1) Everyone owns an Eddie. As the Eddie blog scampered it’s way around the internet on fleet little paws, we heard a resounding chorus of one sentence: “He’s just like my dog!”. While we may strive for perfection in ourselves, people are unfailingly willing to embrace imperfection in their companion animals. As a society, our love of the dogs we share our lives with far outweighs our need for control and order. While statistics have always borne out the fact that the reason dogs wind up in shelters has more to do with changes in the owners lifestyle, Eddie’s raging popularity - and the surfeit of people that stepped up to meet him - showed us anecdotally that we accept our dogs, warts and all.
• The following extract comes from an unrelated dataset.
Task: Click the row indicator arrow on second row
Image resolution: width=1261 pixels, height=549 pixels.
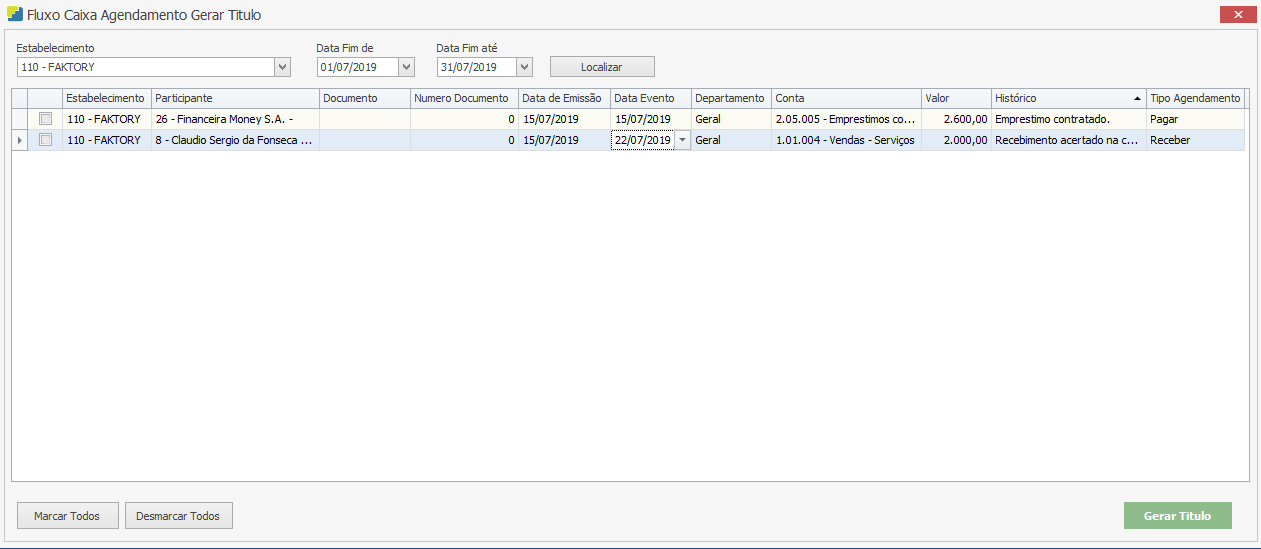Action: point(19,141)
2) Inform, don’t restrict. In deciding to go the route of radical honesty, we also decided to trust as well. Too often shelters deal with difficult animals by restricting the adopters - no kids, adult only, experienced homes. By doing that, we drastically cut down the number of options for animals already at a disadvantage for finding homes. We also forget a vital fact: most of us didn’t come to dog ownership as experts. None of us were born conversant in the lingo of behavior theory and versed in positive reinforcement training. It was a relationship with a dog that encouraged us to seek out information - to learn and grow. Even the most expert pet professionals usually came to their career through the very simple act of loving an animal. By frankly presenting Eddie’s problems and removing his restrictions, we allowed for the possibility of that transformative relationship, allowed his potential adopters to make an informed decision about what they were capable of. And they did.
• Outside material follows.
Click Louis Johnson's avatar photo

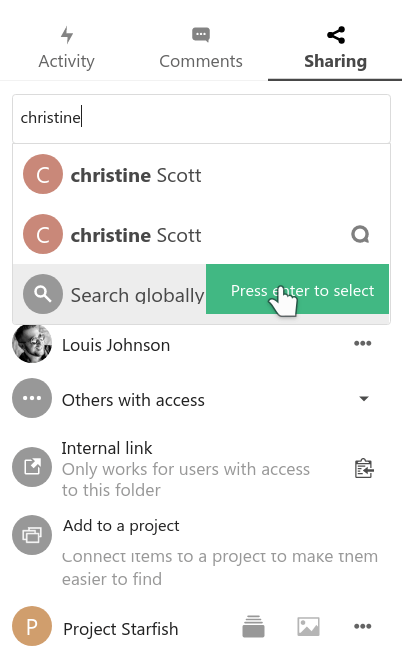click(x=32, y=344)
3) You don’t need to write a horror story to make people care. Noticeably absent from all of the media we did about Eddie was one simple thing: his rather unremarkable history. Eddie wasn’t a victim of abuse or neglect - he was simply an under socialized dog who got loose and was a bit too much for his owners to handle. Too often in shelter marketing, we make the mistake of thinking that we need to return to the same narrative of good versus evil. If there’s one thing we learned from Eddie the Terrible, it’s that people are more complex - and their hearts are larger than we anticipated.
Eddie forced us to reevaluate how we approach more challenging animals that enter our doors and how we interact with potential adopters.
And perhaps these are lessons that can save more lives.